SageMaker transport for the Deepgram Python SDK. Uses AWS SageMaker's HTTP/2 bidirectional streaming API as an alternative to WebSocket, allowing transparent switching between Deepgram Cloud and Deepgram on SageMaker.

Requires Python 3.12+ (due to AWS SDK dependencies).

Installation

pip install deepgram-sagemaker

This installs aws-sdk-sagemaker-runtime-http2 and boto3 automatically.

Usage

The SageMaker transport is async-only and must be used with AsyncDeepgramClient:

import asyncio
from deepgram import AsyncDeepgramClient
from deepgram.core.events import EventType
from deepgram_sagemaker import SageMakerTransportFactory

factory = SageMakerTransportFactory(
    endpoint_name="my-deepgram-endpoint",
    region="us-west-2",
)

# SageMaker uses AWS credentials (not Deepgram API keys)
client = AsyncDeepgramClient(api_key="unused", transport_factory=factory)

async def main():
    async with client.listen.v1.connect(model="nova-3") as connection:
        connection.on(EventType.MESSAGE, lambda msg: print(msg))
        await connection.start_listening()

asyncio.run(main())

Configuration

For burst-tuned timeouts and retry behavior, build a SageMakerConfig and pass it via config=:

from deepgram_sagemaker import SageMakerConfig, SageMakerTransportFactory

config = SageMakerConfig(
    endpoint_name="my-deepgram-endpoint",
    region="us-east-2",
    connection_timeout=5.0,
    connection_acquire_timeout=15.0,
)
factory = SageMakerTransportFactory(config=config)

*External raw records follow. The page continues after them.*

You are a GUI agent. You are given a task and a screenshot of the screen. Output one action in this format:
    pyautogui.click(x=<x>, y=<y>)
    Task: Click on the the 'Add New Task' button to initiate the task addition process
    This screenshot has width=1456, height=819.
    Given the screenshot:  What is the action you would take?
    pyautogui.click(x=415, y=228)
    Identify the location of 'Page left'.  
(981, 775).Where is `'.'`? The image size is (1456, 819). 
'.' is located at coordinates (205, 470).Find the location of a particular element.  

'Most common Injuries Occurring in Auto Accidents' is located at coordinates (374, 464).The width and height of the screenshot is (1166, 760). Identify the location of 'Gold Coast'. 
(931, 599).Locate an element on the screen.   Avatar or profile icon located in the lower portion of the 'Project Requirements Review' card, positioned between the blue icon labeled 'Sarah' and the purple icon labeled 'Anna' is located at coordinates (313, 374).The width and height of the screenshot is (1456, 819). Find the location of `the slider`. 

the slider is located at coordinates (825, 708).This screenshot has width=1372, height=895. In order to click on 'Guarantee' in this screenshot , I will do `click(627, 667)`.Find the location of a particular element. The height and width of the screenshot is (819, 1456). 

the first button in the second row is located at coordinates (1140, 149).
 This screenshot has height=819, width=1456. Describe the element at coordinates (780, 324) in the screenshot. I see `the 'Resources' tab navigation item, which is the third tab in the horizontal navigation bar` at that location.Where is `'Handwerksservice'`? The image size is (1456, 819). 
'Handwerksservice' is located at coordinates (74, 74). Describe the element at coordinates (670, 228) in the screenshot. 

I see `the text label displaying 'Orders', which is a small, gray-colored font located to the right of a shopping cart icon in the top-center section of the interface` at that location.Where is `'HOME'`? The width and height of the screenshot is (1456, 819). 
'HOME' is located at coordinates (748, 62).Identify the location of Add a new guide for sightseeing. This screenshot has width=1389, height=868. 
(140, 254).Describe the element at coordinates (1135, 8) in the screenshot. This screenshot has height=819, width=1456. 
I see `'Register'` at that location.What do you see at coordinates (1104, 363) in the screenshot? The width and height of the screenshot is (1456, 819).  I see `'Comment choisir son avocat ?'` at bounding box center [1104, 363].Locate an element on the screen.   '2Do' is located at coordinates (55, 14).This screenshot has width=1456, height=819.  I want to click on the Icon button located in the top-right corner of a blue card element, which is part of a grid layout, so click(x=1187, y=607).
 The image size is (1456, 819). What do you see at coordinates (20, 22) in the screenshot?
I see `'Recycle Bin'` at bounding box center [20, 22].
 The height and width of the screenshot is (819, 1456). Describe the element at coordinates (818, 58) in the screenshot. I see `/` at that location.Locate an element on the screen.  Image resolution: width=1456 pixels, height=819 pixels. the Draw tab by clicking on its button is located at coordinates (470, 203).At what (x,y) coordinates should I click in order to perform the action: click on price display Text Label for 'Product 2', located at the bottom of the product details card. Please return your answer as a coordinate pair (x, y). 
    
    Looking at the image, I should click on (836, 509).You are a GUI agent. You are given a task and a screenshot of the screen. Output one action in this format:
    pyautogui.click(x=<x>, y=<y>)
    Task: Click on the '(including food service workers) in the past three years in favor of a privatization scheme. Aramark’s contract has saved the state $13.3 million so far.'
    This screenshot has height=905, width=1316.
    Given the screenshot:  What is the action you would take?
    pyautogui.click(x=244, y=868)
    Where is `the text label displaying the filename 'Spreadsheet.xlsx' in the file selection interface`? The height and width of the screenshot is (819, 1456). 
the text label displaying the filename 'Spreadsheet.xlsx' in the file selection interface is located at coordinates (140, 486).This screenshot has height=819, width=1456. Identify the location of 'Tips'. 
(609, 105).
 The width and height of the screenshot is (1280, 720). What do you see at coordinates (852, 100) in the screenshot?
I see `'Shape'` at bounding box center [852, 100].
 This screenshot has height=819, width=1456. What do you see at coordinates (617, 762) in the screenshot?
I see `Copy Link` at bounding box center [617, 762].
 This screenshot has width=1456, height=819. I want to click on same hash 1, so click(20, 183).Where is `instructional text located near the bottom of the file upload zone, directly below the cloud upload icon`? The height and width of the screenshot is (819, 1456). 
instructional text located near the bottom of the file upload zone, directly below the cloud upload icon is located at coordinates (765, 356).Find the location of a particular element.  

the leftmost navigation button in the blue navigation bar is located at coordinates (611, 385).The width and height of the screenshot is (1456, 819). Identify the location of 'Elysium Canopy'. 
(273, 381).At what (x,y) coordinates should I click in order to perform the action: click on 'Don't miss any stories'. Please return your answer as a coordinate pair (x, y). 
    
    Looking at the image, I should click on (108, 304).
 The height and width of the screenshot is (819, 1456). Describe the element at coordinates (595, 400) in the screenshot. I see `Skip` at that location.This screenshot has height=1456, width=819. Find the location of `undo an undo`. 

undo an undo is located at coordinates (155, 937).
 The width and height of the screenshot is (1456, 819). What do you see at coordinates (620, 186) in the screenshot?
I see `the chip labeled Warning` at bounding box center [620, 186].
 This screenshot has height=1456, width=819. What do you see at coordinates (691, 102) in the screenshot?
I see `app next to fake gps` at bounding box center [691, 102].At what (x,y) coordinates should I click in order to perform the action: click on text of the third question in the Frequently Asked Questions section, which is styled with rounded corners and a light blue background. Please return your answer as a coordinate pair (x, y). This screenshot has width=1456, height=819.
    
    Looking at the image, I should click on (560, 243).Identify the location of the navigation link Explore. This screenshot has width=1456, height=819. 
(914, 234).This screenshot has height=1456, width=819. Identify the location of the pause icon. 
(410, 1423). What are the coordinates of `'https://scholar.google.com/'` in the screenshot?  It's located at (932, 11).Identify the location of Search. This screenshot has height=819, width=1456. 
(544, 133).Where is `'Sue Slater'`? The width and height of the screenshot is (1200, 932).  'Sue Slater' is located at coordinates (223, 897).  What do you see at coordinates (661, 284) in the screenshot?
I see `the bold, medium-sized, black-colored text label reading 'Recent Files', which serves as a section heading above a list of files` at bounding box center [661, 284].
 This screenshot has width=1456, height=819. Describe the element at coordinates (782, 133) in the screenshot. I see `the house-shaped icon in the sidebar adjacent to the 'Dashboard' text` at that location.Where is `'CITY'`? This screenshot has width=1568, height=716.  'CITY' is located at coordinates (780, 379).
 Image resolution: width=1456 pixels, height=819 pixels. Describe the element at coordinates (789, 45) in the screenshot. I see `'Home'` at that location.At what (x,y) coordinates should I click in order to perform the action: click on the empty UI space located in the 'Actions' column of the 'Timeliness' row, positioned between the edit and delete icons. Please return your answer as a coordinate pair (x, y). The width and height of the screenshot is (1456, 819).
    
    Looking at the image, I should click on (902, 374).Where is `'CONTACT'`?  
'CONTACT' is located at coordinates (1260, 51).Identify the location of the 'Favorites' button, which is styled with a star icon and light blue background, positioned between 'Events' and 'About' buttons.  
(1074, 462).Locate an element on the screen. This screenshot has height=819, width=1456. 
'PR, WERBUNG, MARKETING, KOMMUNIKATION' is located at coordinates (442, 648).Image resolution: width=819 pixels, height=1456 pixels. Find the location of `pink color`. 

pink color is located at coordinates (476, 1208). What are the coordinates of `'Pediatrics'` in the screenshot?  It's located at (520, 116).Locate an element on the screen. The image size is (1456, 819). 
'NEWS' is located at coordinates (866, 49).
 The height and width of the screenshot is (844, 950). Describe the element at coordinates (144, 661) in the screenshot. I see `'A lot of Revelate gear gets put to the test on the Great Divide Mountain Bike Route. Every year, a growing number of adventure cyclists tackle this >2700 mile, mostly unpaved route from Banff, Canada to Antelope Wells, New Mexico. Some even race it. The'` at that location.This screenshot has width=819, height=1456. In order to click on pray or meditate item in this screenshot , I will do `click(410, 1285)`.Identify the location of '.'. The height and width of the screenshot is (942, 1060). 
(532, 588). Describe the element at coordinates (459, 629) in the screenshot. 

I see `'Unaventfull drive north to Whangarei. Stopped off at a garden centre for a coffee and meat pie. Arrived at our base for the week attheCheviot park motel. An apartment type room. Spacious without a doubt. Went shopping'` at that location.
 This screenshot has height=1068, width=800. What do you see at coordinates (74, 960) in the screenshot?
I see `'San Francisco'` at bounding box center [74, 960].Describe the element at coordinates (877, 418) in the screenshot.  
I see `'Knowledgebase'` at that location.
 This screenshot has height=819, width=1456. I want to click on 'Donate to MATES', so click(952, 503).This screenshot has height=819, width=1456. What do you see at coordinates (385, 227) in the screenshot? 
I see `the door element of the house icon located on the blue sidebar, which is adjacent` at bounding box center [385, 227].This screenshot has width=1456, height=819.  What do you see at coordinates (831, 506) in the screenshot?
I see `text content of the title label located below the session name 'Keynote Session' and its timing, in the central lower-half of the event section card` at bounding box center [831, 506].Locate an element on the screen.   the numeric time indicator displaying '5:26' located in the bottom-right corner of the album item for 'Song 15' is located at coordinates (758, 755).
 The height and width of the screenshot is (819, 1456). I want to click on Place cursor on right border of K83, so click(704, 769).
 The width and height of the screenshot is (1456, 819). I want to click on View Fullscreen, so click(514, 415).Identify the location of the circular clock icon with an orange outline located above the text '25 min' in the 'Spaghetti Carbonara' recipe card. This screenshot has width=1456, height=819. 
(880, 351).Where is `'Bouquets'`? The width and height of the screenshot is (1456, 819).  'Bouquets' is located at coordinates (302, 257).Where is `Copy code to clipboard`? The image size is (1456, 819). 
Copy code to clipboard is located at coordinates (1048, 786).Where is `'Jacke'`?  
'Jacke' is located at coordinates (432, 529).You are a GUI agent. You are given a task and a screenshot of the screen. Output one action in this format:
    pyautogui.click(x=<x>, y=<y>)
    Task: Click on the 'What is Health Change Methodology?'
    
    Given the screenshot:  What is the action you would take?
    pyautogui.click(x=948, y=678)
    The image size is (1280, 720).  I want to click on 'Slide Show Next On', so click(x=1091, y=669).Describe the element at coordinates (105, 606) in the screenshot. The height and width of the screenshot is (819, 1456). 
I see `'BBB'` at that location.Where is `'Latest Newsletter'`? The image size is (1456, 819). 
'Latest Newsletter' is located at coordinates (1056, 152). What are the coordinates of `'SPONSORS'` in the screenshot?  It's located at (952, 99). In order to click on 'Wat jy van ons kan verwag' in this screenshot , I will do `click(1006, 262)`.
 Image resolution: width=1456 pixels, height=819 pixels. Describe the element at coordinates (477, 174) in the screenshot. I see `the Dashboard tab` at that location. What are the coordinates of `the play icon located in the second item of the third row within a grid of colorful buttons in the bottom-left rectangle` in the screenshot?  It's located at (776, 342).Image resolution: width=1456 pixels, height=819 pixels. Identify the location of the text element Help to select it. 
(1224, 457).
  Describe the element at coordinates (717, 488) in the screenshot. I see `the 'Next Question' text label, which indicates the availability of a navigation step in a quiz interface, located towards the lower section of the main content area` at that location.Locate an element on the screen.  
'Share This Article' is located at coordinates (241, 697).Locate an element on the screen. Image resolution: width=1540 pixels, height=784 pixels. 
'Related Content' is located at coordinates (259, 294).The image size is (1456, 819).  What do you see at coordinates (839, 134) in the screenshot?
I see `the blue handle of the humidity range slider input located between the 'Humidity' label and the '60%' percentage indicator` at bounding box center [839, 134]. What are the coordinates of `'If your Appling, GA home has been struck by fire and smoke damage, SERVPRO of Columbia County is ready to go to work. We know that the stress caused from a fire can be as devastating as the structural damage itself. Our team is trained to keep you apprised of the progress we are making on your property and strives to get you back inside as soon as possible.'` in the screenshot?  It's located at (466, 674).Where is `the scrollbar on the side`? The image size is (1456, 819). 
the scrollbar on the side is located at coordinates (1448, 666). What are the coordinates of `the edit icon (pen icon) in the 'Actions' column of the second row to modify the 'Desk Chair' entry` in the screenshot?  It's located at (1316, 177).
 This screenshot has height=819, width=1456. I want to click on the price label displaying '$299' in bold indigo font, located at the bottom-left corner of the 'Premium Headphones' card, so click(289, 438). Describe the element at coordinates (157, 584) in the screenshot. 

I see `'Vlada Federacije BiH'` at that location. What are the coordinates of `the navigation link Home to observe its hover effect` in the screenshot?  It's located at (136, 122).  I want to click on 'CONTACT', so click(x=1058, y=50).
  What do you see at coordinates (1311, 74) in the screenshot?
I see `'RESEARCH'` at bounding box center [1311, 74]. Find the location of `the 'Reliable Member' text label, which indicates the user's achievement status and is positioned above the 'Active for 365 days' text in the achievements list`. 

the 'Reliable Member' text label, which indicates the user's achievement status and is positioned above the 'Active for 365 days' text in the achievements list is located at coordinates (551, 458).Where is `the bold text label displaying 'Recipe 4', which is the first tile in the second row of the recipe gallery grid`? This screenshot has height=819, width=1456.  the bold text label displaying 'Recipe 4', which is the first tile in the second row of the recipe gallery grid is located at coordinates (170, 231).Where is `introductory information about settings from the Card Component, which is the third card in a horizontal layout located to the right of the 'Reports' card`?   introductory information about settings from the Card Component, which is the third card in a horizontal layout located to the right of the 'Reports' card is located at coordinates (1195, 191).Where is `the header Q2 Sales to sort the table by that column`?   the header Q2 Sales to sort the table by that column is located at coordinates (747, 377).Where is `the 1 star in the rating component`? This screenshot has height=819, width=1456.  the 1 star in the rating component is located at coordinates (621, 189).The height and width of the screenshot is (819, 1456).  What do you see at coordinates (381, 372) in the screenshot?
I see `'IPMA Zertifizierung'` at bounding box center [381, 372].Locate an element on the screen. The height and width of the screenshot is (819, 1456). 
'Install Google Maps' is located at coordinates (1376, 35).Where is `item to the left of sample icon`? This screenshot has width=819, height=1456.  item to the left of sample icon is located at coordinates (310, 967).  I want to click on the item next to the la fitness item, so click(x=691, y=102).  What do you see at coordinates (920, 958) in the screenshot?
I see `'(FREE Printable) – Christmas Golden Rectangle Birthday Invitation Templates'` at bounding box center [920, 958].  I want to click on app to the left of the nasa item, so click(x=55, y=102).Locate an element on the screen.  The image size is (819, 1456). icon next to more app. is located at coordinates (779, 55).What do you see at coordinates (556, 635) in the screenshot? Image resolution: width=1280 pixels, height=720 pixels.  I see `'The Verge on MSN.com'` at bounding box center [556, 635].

All time-based fields are float seconds (matching asyncio convention).

Parameter Required Default Description
endpoint_name Yes SageMaker endpoint name
region No us-west-2 AWS region
connection_timeout No 30.0 Max time for the underlying TCP/TLS connect (AWS default is ~2 s — bumped here so cold-start endpoints under burst load have time to accept TLS handshakes).
connection_acquire_timeout No 60.0 Max time to acquire a connection from the underlying HTTP/2 pool (AWS default is ~10 s — bumped so a 200–500-stream burst doesn't drain the acquire pool).
subscription_timeout No 60.0 Max time the transport waits for the SageMaker bidi stream to open before failing. A timeout here is treated as a transient connect failure and counts against max_retries / retry_budget.
max_concurrency No 500 Cap on simultaneous in-flight HTTP/2 streams. Advisory in Python today (the underlying smithy HTTP/2 stack does not expose a hard cap), but kept for surface parity with the Java transport.
max_retries No 5 Max retries on transient AWS errors (throttling, pool-exhausted, transient connect/timeout). Set to 0 to disable internal retry. Terminal errors (auth, validation) bypass this.
initial_backoff No 0.1 First backoff delay applied after the initial failure.
max_backoff No 5.0 Cap on the per-attempt backoff delay regardless of multiplier.
backoff_multiplier No 2.0 Exponential growth factor between retry attempts. Must be >= 1.0.
retry_budget No 30.0 Total wall-clock cap across all retry attempts before giving up and surfacing the error to the application.
max_replay_buffer_bytes No 8 * 1024 * 1024 Cap on the in-memory replay buffer that holds sent-but-unacked stream events. Set to 0 to disable replay (sent events are dropped on internal reset).

High-concurrency notes

The transport's defaults are tuned for high-burst workloads (large numbers of streams opened in a tight loop against an endpoint that may need to scale up). If you're opening 200–500 streams simultaneously against a cold endpoint, the AWS SDK's general-purpose defaults (~2 s connect, ~10 s acquire) will fire before the load balancer has accepted all of the inbound TLS handshakes — you will see a wave of acquire / connect timeouts that look like server-side problems but are really client-side fail-fast tripping early.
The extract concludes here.